Freezing Individual Weights

I am trying out a pytorch implementation of Lottery Ticket Hypothesis. For that, I want to freeze the weights in a model that are zero. Is the following a correct way to implement it ?

for name, p in model.named_parameters():
            if 'weight' in name:
                tensor = p.data.cpu().numpy()
                grad_tensor = p.grad.data.cpu().numpy()
                grad_tensor = np.where(tensor == 0, 0, grad_tensor)
                p.grad.data = torch.from_numpy(grad_tensor).to(device)
1 Like

The question is tricky. First the paper is suspicious… At least for me.

I just fast-forward it. They seam to optimize the computation to reduce the heat…

Definitely, not the memory because the shape of the tensors will be the same.
The original idea of the parameters is they should not be read only.

If you freeze weights then how can you learn?
If huge amount of your weight values are 0 you haven’t initialized your layer well, or mean and std are not normalized going through the layers.
I would ignore this paper.

If from some reason you would still like to deal with the paper (say you would like to implement it):

  • Try using model.parameters() instead of model.named_parametrers(), since named parameters are subset of parameters.
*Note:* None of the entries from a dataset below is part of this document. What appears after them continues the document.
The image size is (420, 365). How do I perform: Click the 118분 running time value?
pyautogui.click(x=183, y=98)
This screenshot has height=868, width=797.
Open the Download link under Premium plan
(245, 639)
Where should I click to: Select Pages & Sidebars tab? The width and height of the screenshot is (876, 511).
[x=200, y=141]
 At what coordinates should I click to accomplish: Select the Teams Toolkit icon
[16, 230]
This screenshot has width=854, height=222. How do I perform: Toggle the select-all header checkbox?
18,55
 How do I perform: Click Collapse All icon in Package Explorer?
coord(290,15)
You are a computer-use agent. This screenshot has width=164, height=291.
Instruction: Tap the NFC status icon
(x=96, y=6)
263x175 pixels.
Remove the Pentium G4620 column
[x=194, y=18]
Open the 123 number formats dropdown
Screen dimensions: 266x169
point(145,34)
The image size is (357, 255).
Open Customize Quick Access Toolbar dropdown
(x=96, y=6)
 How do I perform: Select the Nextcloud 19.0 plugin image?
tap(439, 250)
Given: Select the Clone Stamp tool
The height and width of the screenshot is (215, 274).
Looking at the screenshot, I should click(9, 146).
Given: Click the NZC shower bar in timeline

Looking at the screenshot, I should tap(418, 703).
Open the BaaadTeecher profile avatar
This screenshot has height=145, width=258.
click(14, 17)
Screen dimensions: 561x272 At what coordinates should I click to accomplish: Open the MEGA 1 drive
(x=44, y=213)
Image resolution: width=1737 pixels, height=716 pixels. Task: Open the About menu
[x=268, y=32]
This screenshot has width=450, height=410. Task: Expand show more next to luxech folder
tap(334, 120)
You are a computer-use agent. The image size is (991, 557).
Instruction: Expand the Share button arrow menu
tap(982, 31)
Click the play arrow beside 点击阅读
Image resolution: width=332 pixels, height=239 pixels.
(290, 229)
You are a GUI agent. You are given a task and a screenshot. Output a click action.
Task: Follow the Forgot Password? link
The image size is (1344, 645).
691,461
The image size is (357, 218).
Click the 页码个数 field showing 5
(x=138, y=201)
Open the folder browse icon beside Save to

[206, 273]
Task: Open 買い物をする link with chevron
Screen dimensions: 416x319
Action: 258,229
  • .numpy() would convert tensor to numpy array, so don’t set that to a tensor. In your case tensor and grad_tensor should be tensors with the same shape.

  • use torch.from_numpy(arr) if you have numpy arrays and you would like to convert them to tensors.

  • Although CUDA code runs on both CPU and GPU, I would not hardcode .cpu() or .gpu(), instead always use .to(device), unless you are positive you will only run your code on GPU. To detect the device you can use this:

device = torch.device('cuda') if torch.cuda.is_available() else torch.device('cpu')

I don’t find the paper suspicious. I believe it conveys a nice property of, “Almost all the time, if you give me a network, I can point you to a subnetwork that is capable of giving comparable accuracies”.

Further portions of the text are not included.